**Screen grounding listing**
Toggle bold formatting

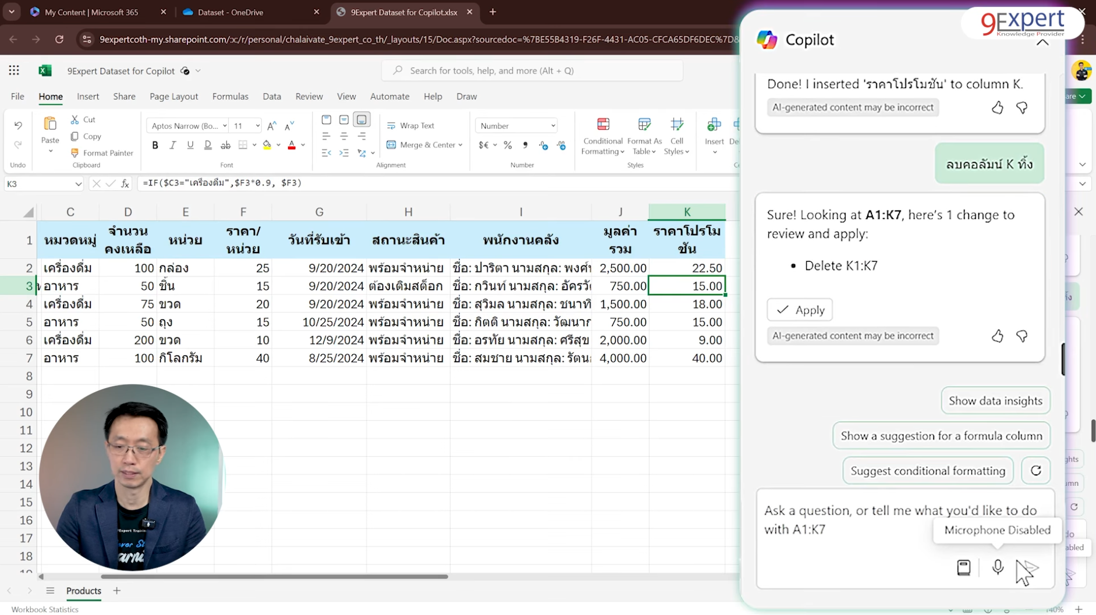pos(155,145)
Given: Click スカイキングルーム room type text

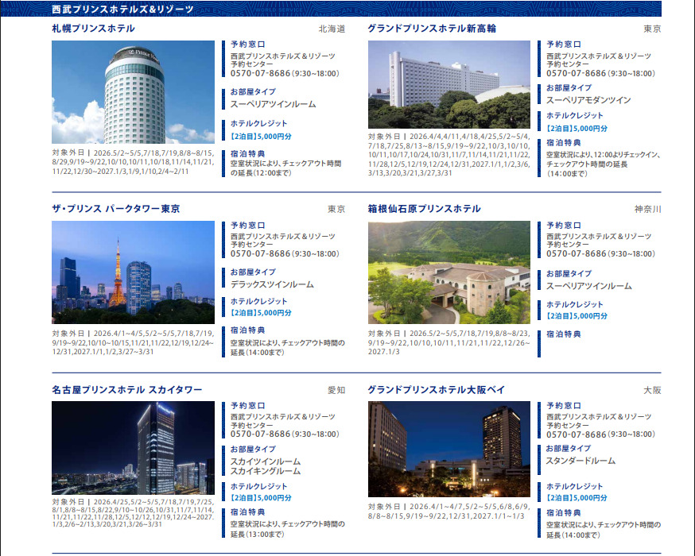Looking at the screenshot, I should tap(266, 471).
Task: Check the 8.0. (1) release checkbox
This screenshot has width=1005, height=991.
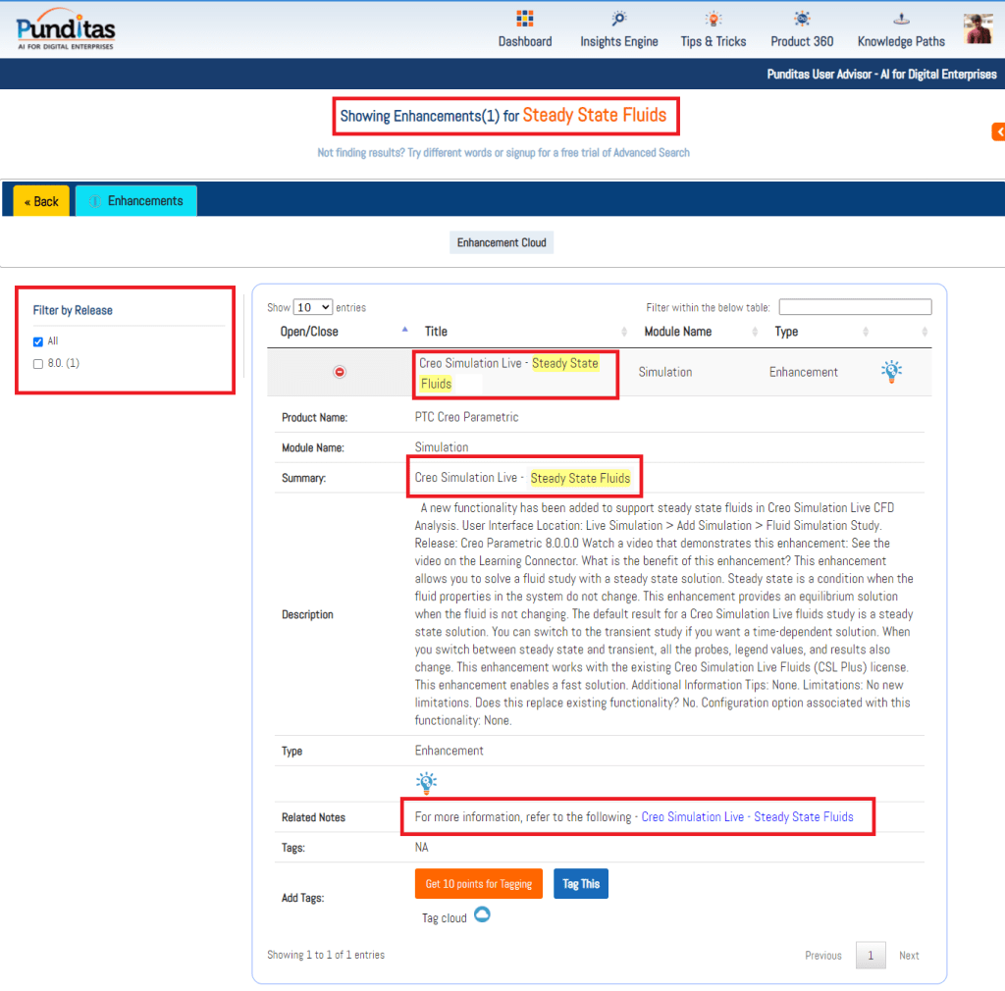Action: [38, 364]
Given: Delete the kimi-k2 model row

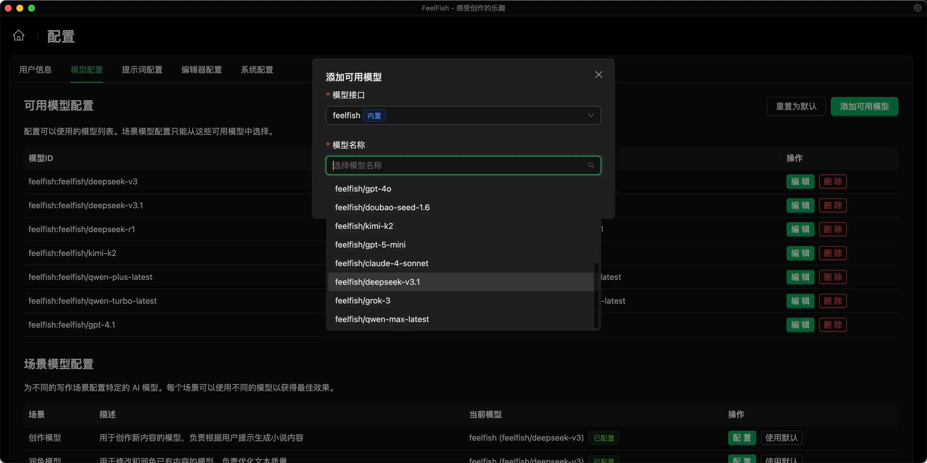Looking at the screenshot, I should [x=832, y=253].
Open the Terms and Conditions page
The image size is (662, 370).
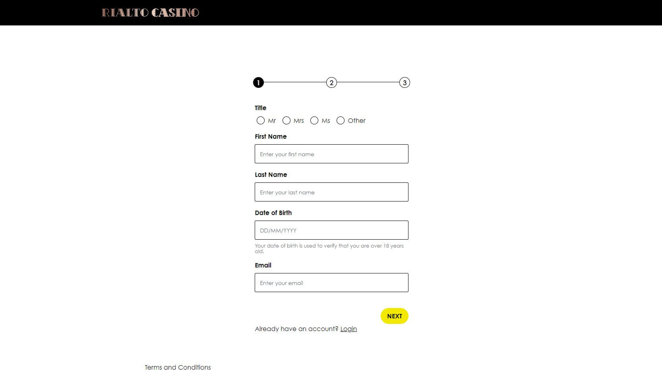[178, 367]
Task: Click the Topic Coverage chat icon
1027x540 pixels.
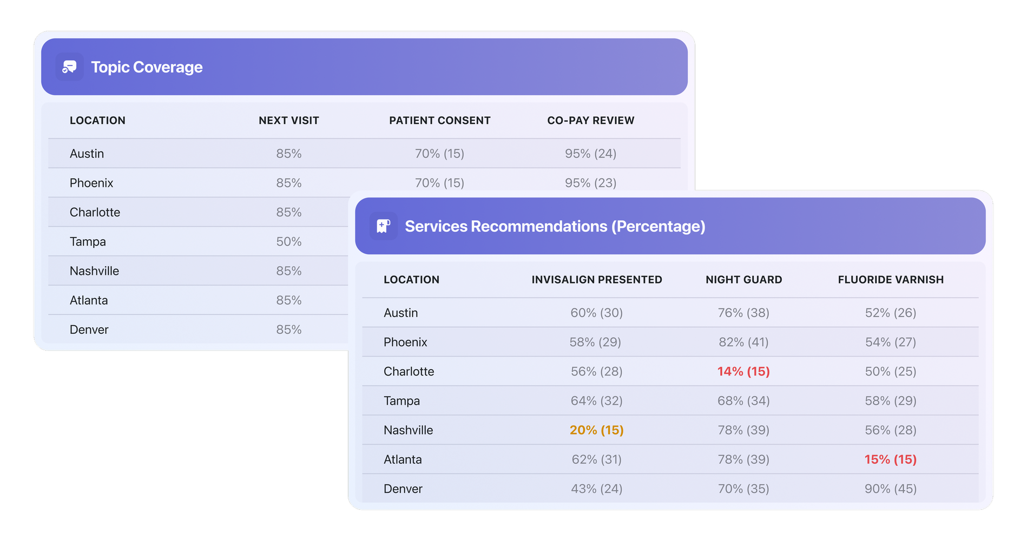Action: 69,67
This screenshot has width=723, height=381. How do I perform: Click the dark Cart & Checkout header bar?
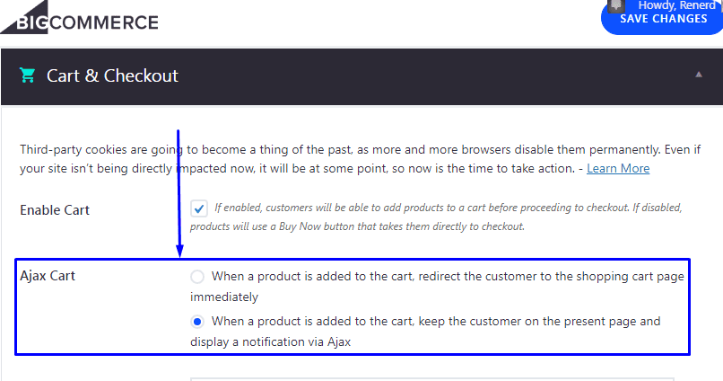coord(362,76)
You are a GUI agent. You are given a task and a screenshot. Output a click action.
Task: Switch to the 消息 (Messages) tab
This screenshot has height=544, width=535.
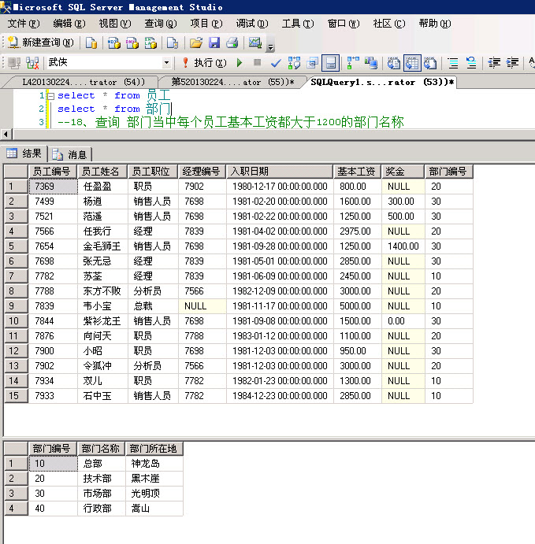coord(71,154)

**GIVEN TASK**
Write out the listing from the line containing "Given: Delete the kimi-k2 model row" through the line containing "Action: 69,67", both included, with the pictures left out.

**OUTPUT OF THE EXERCISE**
Given: Delete the kimi-k2 model row

Looking at the screenshot, I should [x=832, y=253].
Open the Terms and Conditions page
The image size is (662, 370).
[178, 367]
Task: Click the Topic Coverage chat icon
1027x540 pixels.
Action: 69,67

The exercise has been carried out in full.